Aaron shut up when Andrew spoke. Andrew had the suspicion Aaron hadn’t expected him to. 

Bee smiled. ‘Go on, Andrew.’

Andrew rolled the tissue around his hands, his palms now covered in small white flecks.  _ Cheap shit,  _ Andrew thought. 

‘Sometimes different emotions arise where they aren’t meant to be,’ he finally said.

Bee nodded. ‘Like we’ve spoken about before?’

‘Yes, but it’s different. It’s like when I first came off the meds.’

‘Hm.’ Bee took a sip of her coffee. ‘And what do you think could be causing this?’

Andrew picked some tissue off his finger. ‘It’s a defence mechanism, detaching me from my emotional response to a scenario with the potential to trigger my post-traumatic-stress-disorder.’

‘That’s an interesting  _ theory _ ,’ Bee said reprovingly. ‘Can you think of a way to put it that isn’t a direct quote from the  _ Applied Psychophysiology and Biofeedback _ textbook?’

Andrew smirked. Bee’s memory was almost as good as his own. He enjoyed challenging her to use it. 

‘You get the idea, don’t you, Bee?’

She sighed. ‘Alright. Aaron, do you have anything you want to say at this time?’

‘Uh—hm. No.’

‘Very well.’ Bee kept her face neutral, but sat up straighter like she did when she got an idea.

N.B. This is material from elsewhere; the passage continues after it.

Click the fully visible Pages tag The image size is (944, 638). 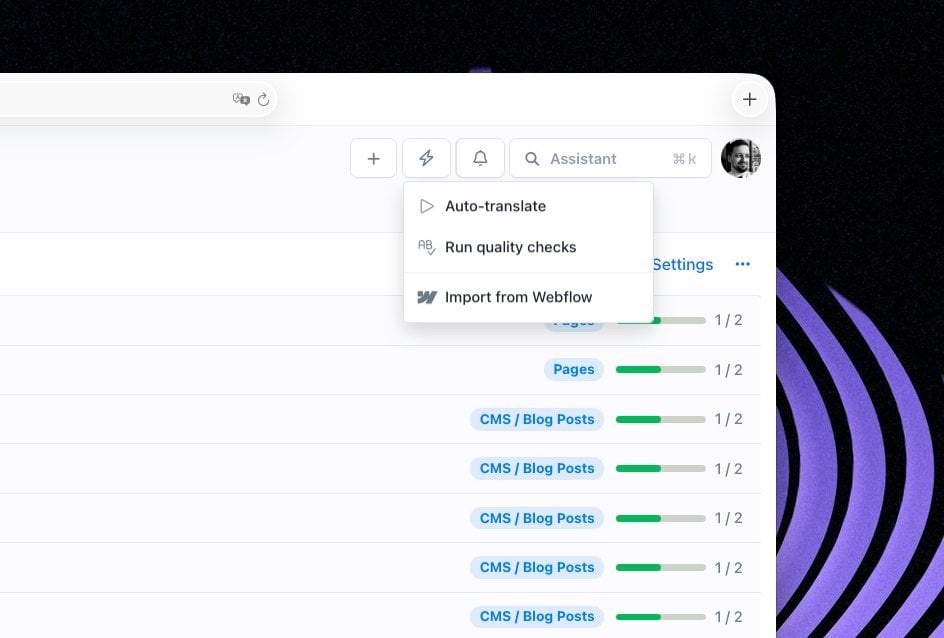point(574,369)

Andrew braced himself. ‘Can I ask why you don’t believe Andrew when he says he doesn’t care about Neil?’

Aaron faltered. ‘But… Andrew said he doesn’t want to talk about Neil.’

‘And so he won’t,’ Bee said easily. ‘I’m asking you why you think Andrew cares for him.’

_ This old trick,  _ Andrew thought disdainfully.  _ Uniting the brothers against a common enemy.  _ It was a move Bee had favoured when they first began their joint sessions, but Andrew had thought they’d outgrown the technique.  _ How disappointing.  _

More disappointing was the fact that Aaron fell for it. 

‘I’m not talking about Neil, but Andrew  _ obviously _ cares about him,’ Aaron said, guarded and careful with his words.

‘How would you say it’s obvious?’

‘It’s—’ Aaron uncrossed his arms, gesturing to Andrew. ‘You know. You know how obvious it is.’

‘Do I?’ Bee asked, smiling a little now. 

Andrew helped him out. ‘Bee wants to hear it in your big boy words,’ he said, realising—too late—that in doing so, Andrew had played into Bee’s scheme of uniting them against her. It was a move well played, even Andrew could concede to that.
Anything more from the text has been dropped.